__Exercise goal__
Revise the lines from the one containing "Click the Disney+ app thumbnail" through the one containing "Screen dimensions: 597x411 (129, 238)", inclusive, changing "padlock" to "lock" and leaving everything else the same. Give only those lines.

Start of Data shown

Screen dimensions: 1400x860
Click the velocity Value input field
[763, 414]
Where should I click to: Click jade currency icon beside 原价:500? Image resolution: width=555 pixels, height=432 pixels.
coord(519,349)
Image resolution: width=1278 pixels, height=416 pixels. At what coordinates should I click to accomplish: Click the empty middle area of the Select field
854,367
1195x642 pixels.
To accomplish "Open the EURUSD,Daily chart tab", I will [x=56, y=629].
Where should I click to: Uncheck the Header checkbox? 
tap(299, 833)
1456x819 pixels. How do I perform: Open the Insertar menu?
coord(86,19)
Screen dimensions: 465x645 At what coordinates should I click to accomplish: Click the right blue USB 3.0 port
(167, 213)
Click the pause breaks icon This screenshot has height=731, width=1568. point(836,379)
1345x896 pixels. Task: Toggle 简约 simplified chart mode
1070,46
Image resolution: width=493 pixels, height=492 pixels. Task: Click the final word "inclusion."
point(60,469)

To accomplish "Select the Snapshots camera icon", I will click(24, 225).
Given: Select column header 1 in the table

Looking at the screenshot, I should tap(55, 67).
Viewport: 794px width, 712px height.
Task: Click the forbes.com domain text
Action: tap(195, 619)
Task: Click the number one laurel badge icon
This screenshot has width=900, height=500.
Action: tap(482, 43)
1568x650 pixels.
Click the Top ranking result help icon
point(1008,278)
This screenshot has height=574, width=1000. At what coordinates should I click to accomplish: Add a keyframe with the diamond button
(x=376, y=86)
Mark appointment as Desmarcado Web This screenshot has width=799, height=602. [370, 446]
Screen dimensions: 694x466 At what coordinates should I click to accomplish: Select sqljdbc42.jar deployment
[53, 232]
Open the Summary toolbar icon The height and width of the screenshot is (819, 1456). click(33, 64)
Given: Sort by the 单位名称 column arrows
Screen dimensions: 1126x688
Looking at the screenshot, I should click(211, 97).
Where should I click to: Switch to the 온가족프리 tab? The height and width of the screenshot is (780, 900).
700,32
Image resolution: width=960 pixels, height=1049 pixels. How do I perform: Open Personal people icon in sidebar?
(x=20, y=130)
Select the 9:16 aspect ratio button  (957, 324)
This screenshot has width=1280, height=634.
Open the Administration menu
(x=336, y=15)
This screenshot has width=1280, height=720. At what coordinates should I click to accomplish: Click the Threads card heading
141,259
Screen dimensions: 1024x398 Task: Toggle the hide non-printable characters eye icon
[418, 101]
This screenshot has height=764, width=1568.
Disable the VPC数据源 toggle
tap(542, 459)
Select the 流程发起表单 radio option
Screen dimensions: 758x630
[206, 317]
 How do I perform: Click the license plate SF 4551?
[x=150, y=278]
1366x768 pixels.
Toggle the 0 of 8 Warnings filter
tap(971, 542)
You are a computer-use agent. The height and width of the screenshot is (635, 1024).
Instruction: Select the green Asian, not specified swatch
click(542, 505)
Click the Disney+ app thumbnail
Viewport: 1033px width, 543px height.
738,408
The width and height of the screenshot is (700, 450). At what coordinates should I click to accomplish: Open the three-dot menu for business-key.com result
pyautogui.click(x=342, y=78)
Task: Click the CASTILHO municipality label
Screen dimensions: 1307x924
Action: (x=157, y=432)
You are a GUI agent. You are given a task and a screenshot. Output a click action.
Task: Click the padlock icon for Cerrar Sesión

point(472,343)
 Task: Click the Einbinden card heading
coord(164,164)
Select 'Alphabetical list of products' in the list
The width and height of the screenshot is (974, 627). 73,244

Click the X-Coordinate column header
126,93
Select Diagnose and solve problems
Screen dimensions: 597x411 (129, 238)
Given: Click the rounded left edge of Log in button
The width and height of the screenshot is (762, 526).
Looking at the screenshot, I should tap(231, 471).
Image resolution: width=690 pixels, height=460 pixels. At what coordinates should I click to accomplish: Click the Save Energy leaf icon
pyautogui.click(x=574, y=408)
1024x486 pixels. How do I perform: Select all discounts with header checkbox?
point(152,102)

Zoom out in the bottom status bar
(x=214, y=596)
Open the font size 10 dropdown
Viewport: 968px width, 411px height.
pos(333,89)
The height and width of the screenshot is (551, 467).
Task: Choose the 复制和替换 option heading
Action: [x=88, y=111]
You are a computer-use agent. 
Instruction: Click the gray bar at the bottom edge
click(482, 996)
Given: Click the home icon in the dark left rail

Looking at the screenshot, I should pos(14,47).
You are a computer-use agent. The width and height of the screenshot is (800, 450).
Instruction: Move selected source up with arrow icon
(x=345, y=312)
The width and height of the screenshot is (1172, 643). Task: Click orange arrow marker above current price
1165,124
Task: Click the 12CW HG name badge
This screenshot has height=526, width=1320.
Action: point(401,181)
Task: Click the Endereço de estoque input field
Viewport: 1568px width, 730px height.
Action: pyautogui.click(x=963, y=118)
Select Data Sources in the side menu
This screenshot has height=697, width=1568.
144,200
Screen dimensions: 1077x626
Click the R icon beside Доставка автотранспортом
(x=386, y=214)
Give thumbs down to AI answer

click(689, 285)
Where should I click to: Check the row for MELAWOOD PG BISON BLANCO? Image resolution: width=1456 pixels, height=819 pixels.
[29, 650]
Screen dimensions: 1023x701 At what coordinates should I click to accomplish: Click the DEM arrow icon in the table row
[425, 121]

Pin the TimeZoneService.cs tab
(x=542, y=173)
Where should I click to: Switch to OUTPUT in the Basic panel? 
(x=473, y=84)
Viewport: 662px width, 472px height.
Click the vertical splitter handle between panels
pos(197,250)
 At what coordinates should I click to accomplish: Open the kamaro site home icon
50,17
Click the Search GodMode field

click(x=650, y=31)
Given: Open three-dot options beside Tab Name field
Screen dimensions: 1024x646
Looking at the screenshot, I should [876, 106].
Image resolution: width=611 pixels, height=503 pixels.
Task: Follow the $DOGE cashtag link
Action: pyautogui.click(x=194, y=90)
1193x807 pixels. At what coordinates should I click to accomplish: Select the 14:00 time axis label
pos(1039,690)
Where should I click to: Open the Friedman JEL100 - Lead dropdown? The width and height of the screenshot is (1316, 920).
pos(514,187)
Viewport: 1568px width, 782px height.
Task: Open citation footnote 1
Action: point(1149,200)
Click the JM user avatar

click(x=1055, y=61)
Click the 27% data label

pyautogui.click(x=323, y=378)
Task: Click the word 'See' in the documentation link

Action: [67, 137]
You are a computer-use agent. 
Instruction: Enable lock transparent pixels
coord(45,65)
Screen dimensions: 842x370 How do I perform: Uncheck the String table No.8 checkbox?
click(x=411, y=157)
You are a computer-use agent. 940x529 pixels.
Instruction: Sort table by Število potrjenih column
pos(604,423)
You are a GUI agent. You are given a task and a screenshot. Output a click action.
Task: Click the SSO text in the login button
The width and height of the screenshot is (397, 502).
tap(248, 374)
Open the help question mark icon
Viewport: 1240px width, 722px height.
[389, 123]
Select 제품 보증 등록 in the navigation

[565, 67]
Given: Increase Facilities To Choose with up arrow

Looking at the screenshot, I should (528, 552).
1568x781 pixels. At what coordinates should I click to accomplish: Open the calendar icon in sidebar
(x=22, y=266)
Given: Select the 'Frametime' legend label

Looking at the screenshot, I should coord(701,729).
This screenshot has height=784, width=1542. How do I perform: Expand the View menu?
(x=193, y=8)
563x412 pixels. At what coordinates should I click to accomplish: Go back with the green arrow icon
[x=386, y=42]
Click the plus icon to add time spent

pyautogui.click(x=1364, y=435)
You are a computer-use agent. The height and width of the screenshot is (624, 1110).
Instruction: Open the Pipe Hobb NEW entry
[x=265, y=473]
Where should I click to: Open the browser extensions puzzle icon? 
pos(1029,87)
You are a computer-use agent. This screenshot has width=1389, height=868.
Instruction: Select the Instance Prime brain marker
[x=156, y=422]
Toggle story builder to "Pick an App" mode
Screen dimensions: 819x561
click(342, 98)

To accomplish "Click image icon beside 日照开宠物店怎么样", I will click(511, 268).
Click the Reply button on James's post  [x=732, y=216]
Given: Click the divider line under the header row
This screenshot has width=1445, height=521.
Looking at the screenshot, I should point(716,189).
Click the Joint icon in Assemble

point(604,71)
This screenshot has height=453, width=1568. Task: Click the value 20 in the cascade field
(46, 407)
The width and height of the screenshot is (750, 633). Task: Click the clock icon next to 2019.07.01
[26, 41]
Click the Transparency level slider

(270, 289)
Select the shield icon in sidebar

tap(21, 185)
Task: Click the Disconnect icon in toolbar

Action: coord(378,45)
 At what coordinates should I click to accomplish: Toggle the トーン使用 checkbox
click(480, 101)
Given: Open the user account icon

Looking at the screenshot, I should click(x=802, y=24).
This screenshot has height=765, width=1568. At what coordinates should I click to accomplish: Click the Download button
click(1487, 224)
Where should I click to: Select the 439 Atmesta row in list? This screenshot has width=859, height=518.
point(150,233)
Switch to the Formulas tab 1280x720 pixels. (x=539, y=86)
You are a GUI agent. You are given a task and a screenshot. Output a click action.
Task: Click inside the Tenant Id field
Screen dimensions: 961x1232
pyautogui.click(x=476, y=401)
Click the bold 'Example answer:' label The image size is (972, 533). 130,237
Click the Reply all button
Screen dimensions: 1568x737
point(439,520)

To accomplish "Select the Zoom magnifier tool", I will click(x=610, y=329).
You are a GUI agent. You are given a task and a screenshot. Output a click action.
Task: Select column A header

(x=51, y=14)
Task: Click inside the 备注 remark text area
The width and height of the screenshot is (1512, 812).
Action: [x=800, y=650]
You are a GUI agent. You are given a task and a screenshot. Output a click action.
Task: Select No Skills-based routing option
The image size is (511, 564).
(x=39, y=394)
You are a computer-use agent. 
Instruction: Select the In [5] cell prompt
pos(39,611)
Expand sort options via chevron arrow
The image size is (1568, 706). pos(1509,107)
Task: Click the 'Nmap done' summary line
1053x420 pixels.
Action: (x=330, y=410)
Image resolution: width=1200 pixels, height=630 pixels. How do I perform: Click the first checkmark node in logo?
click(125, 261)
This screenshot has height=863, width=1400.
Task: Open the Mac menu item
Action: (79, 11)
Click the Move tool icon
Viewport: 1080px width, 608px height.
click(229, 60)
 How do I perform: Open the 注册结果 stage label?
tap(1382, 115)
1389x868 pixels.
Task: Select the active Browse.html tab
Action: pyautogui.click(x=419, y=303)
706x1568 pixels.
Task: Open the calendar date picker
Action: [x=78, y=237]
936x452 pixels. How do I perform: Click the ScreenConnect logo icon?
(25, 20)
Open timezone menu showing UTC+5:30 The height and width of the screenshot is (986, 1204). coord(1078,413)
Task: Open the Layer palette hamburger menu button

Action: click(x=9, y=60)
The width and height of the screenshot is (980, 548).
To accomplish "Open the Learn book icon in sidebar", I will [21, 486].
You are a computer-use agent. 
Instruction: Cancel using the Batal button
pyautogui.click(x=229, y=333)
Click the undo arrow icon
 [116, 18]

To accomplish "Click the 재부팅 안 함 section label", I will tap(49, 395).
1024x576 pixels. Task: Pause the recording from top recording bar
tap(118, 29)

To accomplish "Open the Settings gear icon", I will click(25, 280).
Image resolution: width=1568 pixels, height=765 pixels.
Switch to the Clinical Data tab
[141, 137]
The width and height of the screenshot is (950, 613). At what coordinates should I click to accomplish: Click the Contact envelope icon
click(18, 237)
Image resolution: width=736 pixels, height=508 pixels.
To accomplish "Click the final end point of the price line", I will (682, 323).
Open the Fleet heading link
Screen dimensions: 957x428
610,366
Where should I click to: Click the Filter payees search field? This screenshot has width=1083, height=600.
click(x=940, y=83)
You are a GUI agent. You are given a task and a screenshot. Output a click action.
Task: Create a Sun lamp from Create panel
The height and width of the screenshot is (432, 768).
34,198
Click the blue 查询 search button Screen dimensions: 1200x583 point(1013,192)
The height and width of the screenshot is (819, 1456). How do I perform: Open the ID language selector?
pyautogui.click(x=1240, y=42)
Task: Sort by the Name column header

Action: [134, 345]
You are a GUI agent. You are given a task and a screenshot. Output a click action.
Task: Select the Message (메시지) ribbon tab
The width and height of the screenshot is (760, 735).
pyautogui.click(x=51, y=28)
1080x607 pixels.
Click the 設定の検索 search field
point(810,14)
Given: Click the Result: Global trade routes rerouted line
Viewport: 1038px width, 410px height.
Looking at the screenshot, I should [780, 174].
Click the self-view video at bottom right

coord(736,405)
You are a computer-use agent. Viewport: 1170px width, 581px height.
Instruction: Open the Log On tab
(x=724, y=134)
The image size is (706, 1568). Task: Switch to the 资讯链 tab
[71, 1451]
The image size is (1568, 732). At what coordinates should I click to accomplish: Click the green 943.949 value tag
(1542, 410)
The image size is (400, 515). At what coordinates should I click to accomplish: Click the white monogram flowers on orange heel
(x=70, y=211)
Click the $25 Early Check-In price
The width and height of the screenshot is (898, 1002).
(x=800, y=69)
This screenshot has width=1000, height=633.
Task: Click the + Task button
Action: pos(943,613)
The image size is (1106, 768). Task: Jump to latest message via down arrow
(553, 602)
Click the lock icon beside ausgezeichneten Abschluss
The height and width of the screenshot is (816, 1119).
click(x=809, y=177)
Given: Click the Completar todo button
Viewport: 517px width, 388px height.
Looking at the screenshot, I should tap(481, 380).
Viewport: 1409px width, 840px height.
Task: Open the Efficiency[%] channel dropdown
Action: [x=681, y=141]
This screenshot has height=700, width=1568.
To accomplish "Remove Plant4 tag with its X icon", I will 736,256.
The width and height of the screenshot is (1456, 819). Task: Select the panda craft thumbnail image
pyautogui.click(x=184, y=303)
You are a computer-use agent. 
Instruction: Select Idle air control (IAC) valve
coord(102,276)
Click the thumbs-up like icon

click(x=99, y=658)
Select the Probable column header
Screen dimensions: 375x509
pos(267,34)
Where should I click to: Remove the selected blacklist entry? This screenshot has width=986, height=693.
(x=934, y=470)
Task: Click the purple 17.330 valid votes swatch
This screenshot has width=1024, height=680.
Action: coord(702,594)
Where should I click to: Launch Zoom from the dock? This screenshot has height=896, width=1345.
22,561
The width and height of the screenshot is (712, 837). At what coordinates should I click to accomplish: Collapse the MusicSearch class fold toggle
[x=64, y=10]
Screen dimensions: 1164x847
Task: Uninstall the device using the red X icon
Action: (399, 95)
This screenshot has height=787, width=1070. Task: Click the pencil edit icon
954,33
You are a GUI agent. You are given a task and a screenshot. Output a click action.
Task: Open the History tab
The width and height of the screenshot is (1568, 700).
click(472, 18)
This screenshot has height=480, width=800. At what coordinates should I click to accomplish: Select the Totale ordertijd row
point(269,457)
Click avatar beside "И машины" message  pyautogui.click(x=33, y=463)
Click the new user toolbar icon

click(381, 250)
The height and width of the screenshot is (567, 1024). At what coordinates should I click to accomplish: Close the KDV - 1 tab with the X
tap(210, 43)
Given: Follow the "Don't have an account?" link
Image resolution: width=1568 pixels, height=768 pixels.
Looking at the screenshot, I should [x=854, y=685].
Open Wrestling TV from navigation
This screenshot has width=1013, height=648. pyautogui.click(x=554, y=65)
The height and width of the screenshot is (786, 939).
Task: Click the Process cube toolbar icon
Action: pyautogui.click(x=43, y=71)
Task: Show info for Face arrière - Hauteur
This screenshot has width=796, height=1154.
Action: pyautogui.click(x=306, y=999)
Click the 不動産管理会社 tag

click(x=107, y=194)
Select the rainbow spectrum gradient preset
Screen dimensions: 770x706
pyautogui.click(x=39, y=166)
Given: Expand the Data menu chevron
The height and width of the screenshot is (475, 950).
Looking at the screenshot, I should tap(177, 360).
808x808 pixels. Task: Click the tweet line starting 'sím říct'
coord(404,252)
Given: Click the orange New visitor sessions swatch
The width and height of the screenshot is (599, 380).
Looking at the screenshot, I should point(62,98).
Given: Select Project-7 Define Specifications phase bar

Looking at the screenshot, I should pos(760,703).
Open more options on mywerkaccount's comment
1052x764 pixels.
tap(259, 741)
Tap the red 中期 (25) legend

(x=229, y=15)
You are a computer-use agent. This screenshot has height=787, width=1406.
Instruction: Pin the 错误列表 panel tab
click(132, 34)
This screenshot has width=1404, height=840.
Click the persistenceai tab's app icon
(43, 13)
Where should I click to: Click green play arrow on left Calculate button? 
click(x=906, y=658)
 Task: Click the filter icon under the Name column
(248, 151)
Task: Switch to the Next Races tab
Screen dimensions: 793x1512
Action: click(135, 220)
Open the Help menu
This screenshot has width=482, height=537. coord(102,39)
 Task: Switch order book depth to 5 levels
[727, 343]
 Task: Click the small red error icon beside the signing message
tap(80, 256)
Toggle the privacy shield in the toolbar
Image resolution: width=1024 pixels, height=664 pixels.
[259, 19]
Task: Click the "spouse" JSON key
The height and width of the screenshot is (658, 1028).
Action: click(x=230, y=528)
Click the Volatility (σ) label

End of Data shown

__Output of the exercise__
Click the Disney+ app thumbnail
Viewport: 1033px width, 543px height.
738,408
The width and height of the screenshot is (700, 450). At what coordinates should I click to accomplish: Open the three-dot menu for business-key.com result
pyautogui.click(x=342, y=78)
Task: Click the CASTILHO municipality label
Screen dimensions: 1307x924
Action: (x=157, y=432)
You are a GUI agent. You are given a task and a screenshot. Output a click action.
Task: Click the lock icon for Cerrar Sesión

point(472,343)
 Task: Click the Einbinden card heading
coord(164,164)
Select 'Alphabetical list of products' in the list
The width and height of the screenshot is (974, 627). 73,244

Click the X-Coordinate column header
126,93
Select Diagnose and solve problems
Screen dimensions: 597x411 (129, 238)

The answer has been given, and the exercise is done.